Donc, nous quittons Sugar Dunes sans revenir sur nos pas, mais en prenant la piste qui part à l'opposé de notre point d'entrée et qui rejoint la fameuse autoroute du désert. C'est en fait une grande route bitumée, coincée entre les dunes et la mer. Très belle route! La piste qui y accède est elle aussi une fois de plus superbe, alternance de paysages et couleurs tous plus attractifs les uns que les autres. Bar El Hikman n'est pas si loin, mais bien entendu nous faisons encore de nombreux arrêts photo.

Nous atteignons "l'autoroute" que nous suivrons jusqu'à la bifurcation qui menait à Al Khaluf.

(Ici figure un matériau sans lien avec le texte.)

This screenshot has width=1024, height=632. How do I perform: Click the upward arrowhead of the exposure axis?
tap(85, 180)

Une fois cet embranchement atteint, nous suivons la pancarte pour Filim, point de départ pour Bar El Hikman. Gilles se sent pousser des ailes à force de voler sur les pistes sableuses, et là dans une envolée supplémentaire, sur une butte de sable profond, il décide de faire sa propre trace pour se différencier des autres, sa petite touche personnelle! Oui mais, une, le chemin emprunté par le commun des mortels était peut-être le bon, deux il a complètement zappé le fait que les pneus ne sont pas dégonflés!

Bingo! La voiture a le ventre planté sur la dunette. En plein cagnard!

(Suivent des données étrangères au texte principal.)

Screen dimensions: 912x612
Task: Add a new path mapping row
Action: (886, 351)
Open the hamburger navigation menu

Courage, on sort la pelle, nous sommes équipés!!! Oui, mais à ce rythme c'est plusieurs heures de boulot, Bar El Hikman avant le coucher du soleil, ça sent pas bon! Et c'est là qu'interviennent nos voisins de Sugar Dunes, vous vous rappelez? Les deux autres tentes de la plage. Deux voitures s'arrêtent. Ce sont des familles d' expatriés en week-end, français et sud africains, et qui vont eux-aussi à Bar El Hikman. Ils sont de très bonne volonté et commencent plusieurs manoeuvres pour nous sortir de ce faux pas. Bien mieux équipés que nous, ils ont une sangle, des plaques dignes de ce nom, les nôtres ressemblent plus à un gadget, et un compresseur muni d'un manomètre. Après plusieurs tentatives, le Pathfinder puissant des français nous tracte hors du monticule. Ils en profitent pour nous dégonfler les pneus, que du bonheur!

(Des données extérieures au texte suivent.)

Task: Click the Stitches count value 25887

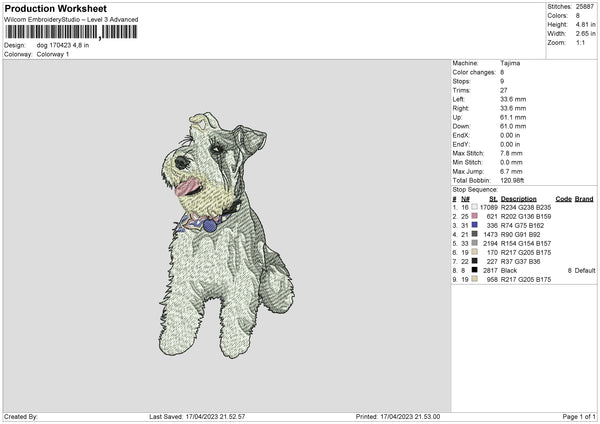Action: [x=585, y=7]

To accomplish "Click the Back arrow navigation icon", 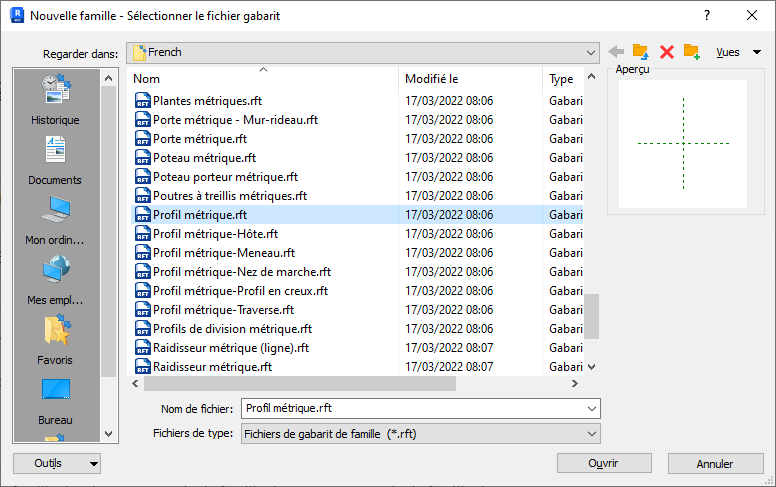I will [x=616, y=52].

Nous décidons de faire ensuite route ensemble. Nous les suivons, mais au final, nos traces étant plus précises, c'est nous qui prenons la tête. A Filim, pas trop le temps de faire un arrêt, nous devons enchaîner rapidement pour prendre la fameuse piste de Bar El Hikman, toujours cette "p....n" de course contre le soleil. Les autres voitures décident de faire une halte pour pique niquer, car c'est long pour les enfants. Nous nous séparons donc, sans trop s'attarder, et je le regrette encore. Nous n'avons pas pu les remercier à la hauteur de leur gentillesse. Si un jour, vous lisez ces lignes, sachez qu'on vous en a été fortement reconnaissants, merci à vous tous!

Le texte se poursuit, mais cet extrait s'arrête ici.